Give every line of the records below as a numbered list, leaving out blank lines and the pictures.

#### RECORDS SHOWN

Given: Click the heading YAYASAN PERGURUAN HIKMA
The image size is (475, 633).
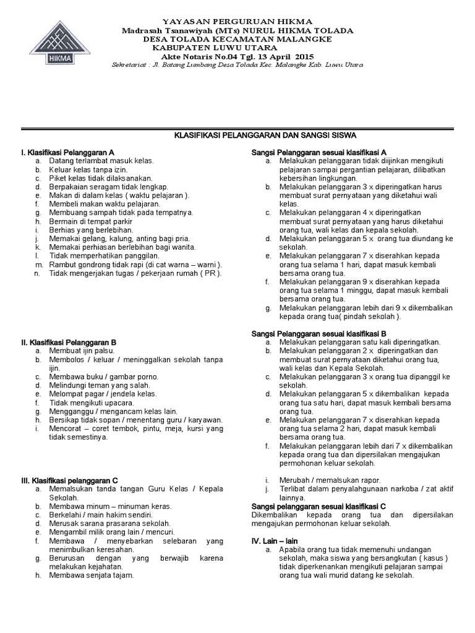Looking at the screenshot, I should click(x=237, y=22).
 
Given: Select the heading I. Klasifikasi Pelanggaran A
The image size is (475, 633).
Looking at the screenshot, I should click(x=68, y=151).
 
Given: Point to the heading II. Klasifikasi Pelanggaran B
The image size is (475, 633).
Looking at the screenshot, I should click(x=69, y=341).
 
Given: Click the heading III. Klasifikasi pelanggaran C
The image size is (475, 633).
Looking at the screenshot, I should click(x=69, y=480).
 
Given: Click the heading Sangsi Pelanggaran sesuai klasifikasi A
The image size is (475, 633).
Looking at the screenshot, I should click(x=319, y=151).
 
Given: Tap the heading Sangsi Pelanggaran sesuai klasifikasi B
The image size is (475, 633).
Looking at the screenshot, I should click(x=319, y=333).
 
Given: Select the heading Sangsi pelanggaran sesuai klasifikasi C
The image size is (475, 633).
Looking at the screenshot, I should click(x=319, y=506).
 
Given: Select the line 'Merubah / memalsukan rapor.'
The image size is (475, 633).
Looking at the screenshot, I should click(x=328, y=480).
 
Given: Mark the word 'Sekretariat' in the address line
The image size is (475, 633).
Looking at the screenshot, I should click(x=127, y=65).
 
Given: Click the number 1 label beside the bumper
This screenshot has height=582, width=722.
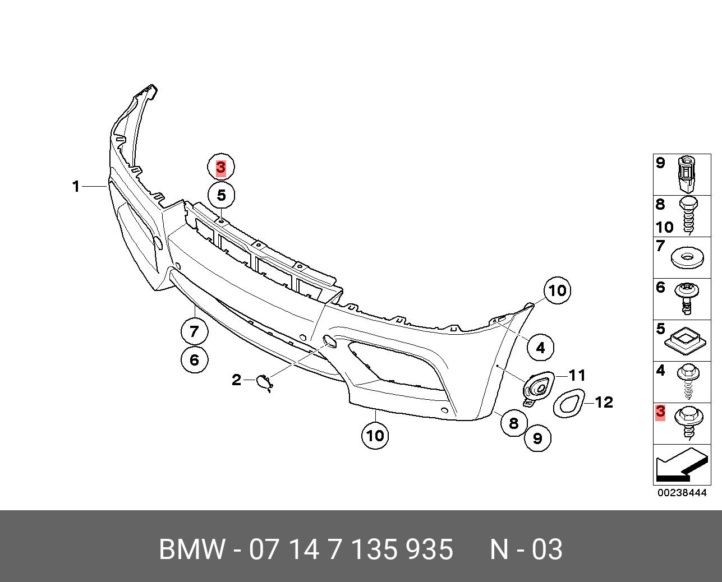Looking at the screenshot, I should click(76, 186).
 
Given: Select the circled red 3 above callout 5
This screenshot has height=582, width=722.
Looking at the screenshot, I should click(221, 167).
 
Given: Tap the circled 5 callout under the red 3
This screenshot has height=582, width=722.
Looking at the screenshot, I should click(221, 195).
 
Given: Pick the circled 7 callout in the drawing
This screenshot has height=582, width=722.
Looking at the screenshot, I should click(194, 331).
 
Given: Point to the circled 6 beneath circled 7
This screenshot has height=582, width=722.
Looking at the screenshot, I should click(194, 359).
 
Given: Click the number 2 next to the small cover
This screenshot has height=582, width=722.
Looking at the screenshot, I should click(236, 380).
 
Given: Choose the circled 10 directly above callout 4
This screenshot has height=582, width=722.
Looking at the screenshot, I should click(557, 290).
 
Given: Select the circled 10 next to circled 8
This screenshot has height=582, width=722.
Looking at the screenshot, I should click(375, 435).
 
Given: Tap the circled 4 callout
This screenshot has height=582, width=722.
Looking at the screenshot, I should click(540, 348).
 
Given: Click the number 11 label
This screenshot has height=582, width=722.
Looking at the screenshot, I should click(577, 375).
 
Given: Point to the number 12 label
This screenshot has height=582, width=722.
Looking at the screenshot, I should click(604, 402).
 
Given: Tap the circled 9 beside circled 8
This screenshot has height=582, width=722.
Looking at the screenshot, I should click(537, 438).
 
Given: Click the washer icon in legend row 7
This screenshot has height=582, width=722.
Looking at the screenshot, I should click(686, 257).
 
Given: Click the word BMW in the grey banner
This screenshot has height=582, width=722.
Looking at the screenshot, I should click(191, 549).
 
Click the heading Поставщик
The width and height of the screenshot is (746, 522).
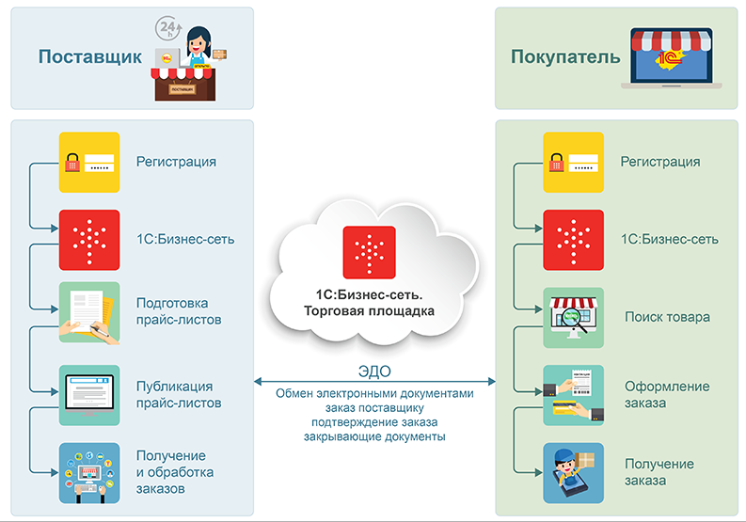89,57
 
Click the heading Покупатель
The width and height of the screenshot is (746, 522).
564,57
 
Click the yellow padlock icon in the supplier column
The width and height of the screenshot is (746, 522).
89,162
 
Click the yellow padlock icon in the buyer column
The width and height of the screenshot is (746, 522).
574,162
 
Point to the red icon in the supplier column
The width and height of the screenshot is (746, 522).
89,239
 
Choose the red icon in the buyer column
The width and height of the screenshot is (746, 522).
574,239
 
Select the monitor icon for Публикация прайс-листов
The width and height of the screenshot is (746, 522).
89,394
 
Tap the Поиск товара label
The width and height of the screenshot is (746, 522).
667,317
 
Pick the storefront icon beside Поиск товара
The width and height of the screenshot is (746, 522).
574,317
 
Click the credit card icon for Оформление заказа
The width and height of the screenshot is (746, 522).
574,395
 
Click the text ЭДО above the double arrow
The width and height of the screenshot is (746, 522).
374,371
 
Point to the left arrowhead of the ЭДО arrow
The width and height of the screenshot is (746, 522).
259,382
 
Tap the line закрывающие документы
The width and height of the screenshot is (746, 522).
374,437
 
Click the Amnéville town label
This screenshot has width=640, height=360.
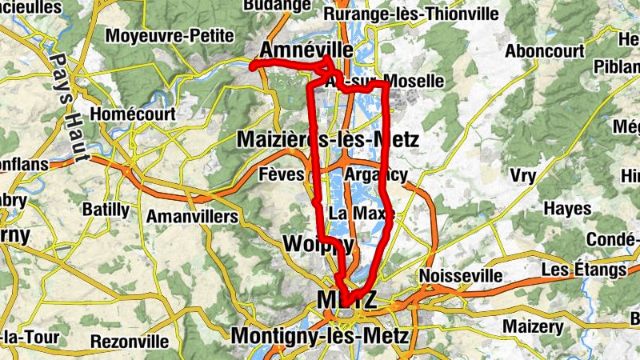point(306,50)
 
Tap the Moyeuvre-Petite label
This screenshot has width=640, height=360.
point(170,36)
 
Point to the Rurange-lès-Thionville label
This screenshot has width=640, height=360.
point(411,15)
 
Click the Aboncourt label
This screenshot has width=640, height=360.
point(545,50)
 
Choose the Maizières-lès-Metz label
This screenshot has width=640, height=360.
point(328,140)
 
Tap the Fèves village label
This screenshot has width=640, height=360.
point(282,174)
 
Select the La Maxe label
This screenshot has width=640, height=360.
point(352,214)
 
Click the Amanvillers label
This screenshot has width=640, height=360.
point(192,217)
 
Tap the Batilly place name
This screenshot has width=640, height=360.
point(106,210)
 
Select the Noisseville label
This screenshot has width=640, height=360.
point(460,276)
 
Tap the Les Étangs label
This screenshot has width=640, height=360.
point(583,270)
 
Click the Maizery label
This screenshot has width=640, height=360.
point(533,326)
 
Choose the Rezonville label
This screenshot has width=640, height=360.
point(130,342)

########

SOLUTION FOR THIS PROBLEM:
1. Given: Click the heading YAYASAN PERGURUAN HIKMA
2. The image size is (475, 633).
3. Looking at the screenshot, I should click(x=237, y=22).
4. Given: Select the heading I. Klasifikasi Pelanggaran A
5. The image size is (475, 633).
6. Looking at the screenshot, I should click(x=68, y=151).
7. Given: Point to the heading II. Klasifikasi Pelanggaran B
8. The image size is (475, 633).
9. Looking at the screenshot, I should click(x=69, y=341).
10. Given: Click the heading III. Klasifikasi pelanggaran C
11. The image size is (475, 633).
12. Looking at the screenshot, I should click(x=69, y=480).
13. Given: Click the heading Sangsi Pelanggaran sesuai klasifikasi A
14. The image size is (475, 633).
15. Looking at the screenshot, I should click(x=319, y=151).
16. Given: Tap the heading Sangsi Pelanggaran sesuai klasifikasi B
17. The image size is (475, 633).
18. Looking at the screenshot, I should click(x=319, y=333).
19. Given: Select the heading Sangsi pelanggaran sesuai klasifikasi C
20. The image size is (475, 633).
21. Looking at the screenshot, I should click(x=319, y=506).
22. Given: Select the line 'Merubah / memalsukan rapor.'
23. The image size is (475, 633).
24. Looking at the screenshot, I should click(x=328, y=480).
25. Given: Mark the word 'Sekretariat' in the address line
26. The image size is (475, 633).
27. Looking at the screenshot, I should click(x=127, y=65).
28. Given: Click the number 1 label beside the bumper
29. This screenshot has height=582, width=722.
30. Looking at the screenshot, I should click(76, 186).
31. Given: Select the circled red 3 above callout 5
32. This screenshot has height=582, width=722.
33. Looking at the screenshot, I should click(221, 167).
34. Given: Tap the circled 5 callout under the red 3
35. This screenshot has height=582, width=722.
36. Looking at the screenshot, I should click(221, 195).
37. Given: Pick the circled 7 callout in the drawing
38. This screenshot has height=582, width=722.
39. Looking at the screenshot, I should click(194, 331).
40. Given: Point to the circled 6 beneath circled 7
41. This screenshot has height=582, width=722.
42. Looking at the screenshot, I should click(194, 359).
43. Given: Click the number 2 next to the small cover
44. This screenshot has height=582, width=722.
45. Looking at the screenshot, I should click(236, 380).
46. Given: Choose the circled 10 directly above callout 4
47. This screenshot has height=582, width=722.
48. Looking at the screenshot, I should click(557, 290).
49. Given: Select the circled 10 next to circled 8
50. This screenshot has height=582, width=722.
51. Looking at the screenshot, I should click(375, 435).
52. Given: Tap the circled 4 callout
53. This screenshot has height=582, width=722.
54. Looking at the screenshot, I should click(540, 348).
55. Given: Click the number 11 label
56. This screenshot has height=582, width=722.
57. Looking at the screenshot, I should click(577, 375).
58. Given: Point to the number 12 label
59. This screenshot has height=582, width=722.
60. Looking at the screenshot, I should click(604, 402).
61. Given: Tap the circled 9 beside circled 8
62. This screenshot has height=582, width=722.
63. Looking at the screenshot, I should click(537, 438).
64. Given: Click the washer icon in legend row 7
65. This screenshot has height=582, width=722.
66. Looking at the screenshot, I should click(686, 257).
67. Given: Click the word BMW in the grey banner
68. This screenshot has height=582, width=722.
69. Looking at the screenshot, I should click(191, 549).
70. Click the heading Поставщик
71. The width and height of the screenshot is (746, 522).
72. 89,57
73. Click the heading Покупатель
74. The width and height of the screenshot is (746, 522).
75. 564,57
76. Click the yellow padlock icon in the supplier column
77. The width and height of the screenshot is (746, 522).
78. 89,162
79. Click the yellow padlock icon in the buyer column
80. The width and height of the screenshot is (746, 522).
81. 574,162
82. Point to the red icon in the supplier column
83. The width and height of the screenshot is (746, 522).
84. 89,239
85. Choose the red icon in the buyer column
86. The width and height of the screenshot is (746, 522).
87. 574,239
88. Select the monitor icon for Публикация прайс-листов
89. The width and height of the screenshot is (746, 522).
90. 89,394
91. Tap the Поиск товара label
92. The width and height of the screenshot is (746, 522).
93. 667,317
94. Pick the storefront icon beside Поиск товара
95. The width and height of the screenshot is (746, 522).
96. 574,317
97. Click the credit card icon for Оформление заказа
98. The width and height of the screenshot is (746, 522).
99. 574,395
100. Click the text ЭДО above the double arrow
101. The width and height of the screenshot is (746, 522).
102. 374,371
103. Point to the left arrowhead of the ЭДО arrow
104. The width and height of the screenshot is (746, 522).
105. 259,382
106. Tap the line закрывающие документы
107. The width and height of the screenshot is (746, 522).
108. 374,437
109. Click the Amnéville town label
110. This screenshot has width=640, height=360.
111. point(306,50)
112. Tap the Moyeuvre-Petite label
113. This screenshot has width=640, height=360.
114. point(170,36)
115. Point to the Rurange-lès-Thionville label
116. This screenshot has width=640, height=360.
117. point(411,15)
118. Click the Aboncourt label
119. This screenshot has width=640, height=360.
120. point(545,50)
121. Choose the Maizières-lès-Metz label
122. This screenshot has width=640, height=360.
123. point(328,140)
124. Tap the Fèves village label
125. This screenshot has width=640, height=360.
126. point(282,174)
127. Select the La Maxe label
128. This screenshot has width=640, height=360.
129. point(352,214)
130. Click the Amanvillers label
131. This screenshot has width=640, height=360.
132. point(192,217)
133. Tap the Batilly place name
134. This screenshot has width=640, height=360.
135. point(106,210)
136. Select the Noisseville label
137. This screenshot has width=640, height=360.
138. point(460,276)
139. Tap the Les Étangs label
140. This screenshot has width=640, height=360.
141. point(583,270)
142. Click the Maizery label
143. This screenshot has width=640, height=360.
144. point(533,326)
145. Choose the Rezonville label
146. This screenshot has width=640, height=360.
147. point(130,342)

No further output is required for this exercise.